The cotyledonary node-Agrobacterium-mediated soybean transformation system used in this study was described by Gao (Gao et al. 2015). Briefly, the transformed EHA105 colony was inoculated into 200 mL YEB liquid medium, and cultured at a speed of 200 rpm/min at 28 °C until OD600nm was up to 1.0–1.2. Four 50 ml Falcon tubes were used to centrifuge bacteria culture at a speed of 4000 rpm for 10 min, and the supernatant was discarded. Cell pellet was resuspended in suitable liquid co-culture medium (LCCM), and the OD600nm value was adjusted to 0.6–0.8.
Twenty sterilized seeds were inserted onto the germination medium (GM). After incubation for 15 h, each seed was subjected to coat removal, after which they were split evenly into two explants containing the cotyledons and hypocotyls by a longitudinal cut along the hilum.

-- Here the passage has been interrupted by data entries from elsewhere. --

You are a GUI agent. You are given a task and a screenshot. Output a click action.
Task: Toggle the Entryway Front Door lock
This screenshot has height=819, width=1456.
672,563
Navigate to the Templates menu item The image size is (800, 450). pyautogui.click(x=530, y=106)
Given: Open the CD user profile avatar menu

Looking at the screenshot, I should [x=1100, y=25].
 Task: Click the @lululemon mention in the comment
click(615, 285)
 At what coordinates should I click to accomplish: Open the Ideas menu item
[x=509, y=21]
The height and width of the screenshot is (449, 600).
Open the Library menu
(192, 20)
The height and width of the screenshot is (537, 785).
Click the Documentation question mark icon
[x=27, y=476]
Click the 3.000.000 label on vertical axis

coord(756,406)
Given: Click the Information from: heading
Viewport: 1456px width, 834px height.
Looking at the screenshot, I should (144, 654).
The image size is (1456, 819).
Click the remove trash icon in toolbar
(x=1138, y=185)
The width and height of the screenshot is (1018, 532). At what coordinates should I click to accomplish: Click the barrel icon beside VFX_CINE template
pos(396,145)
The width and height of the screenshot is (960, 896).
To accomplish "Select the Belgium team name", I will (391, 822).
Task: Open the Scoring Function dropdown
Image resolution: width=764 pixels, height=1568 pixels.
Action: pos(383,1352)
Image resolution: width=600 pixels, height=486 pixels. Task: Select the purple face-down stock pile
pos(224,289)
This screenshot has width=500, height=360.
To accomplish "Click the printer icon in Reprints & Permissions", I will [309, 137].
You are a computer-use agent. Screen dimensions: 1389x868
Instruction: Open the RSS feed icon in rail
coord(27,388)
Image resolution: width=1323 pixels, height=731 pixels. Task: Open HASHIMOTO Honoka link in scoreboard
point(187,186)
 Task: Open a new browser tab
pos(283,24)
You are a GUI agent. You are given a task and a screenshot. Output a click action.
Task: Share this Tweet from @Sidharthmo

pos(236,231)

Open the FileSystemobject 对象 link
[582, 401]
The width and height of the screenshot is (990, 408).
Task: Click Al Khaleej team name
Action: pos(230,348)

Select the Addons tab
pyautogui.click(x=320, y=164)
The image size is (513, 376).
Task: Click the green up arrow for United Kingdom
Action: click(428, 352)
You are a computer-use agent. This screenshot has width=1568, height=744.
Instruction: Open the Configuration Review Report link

The explants were immersed in the prepared A. tumefaciens LCCM for 30 min at room temperature, transferred to CCM and incubated at 23–25 °C without light for 5 d. The elongated hypocotyl was cut to 5–7 mm in length and elongated on shoot induction medium (SIM) to grow for 4 weeks, which was changed to new SIM in the third week. The thriving explants were embedded in shoot elongation medium (SEM) and subcultured per 2 weeks for 5–6 times until the shoot had elongated to 3–5 mm. The green resistant shoots were then transferred to rooting medium (RM). After 2–3 weeks, the strong shoots were washed out from bottles individually and transplanted to plastic pots with nutrient soil and vermiculite and then wrapped by plastic membrane with several holes for acclimatization in a growth chamber at 25 °C with an 18 h photoperiod for 1–2 weeks. Robust seedlings were moved to a greenhouse and prepared for further analyses. When the seedlings had grown up to the top, the plastic membrane was removed and regenerated seedlings with developed roots were transferred to greenhouse for further growth. The recipes of mediums were described in Additional file 1: Table S1.
Screening positive transgenic seedlings
The transgenic seedlings were identified by polymerase chain reaction (PCR) to detect the existence of transgene fragments, leaf-painting assay to test the resistance to herbicide and LibertyLink® strip (QuickStix™ Kit purchased from EnviroLogix Inc., cat #AS 013 LS, Portland, ME, USA) to check the expression of bar gene. The seedlings confirmed to be positive by three methods were identified as positive transgenic plants.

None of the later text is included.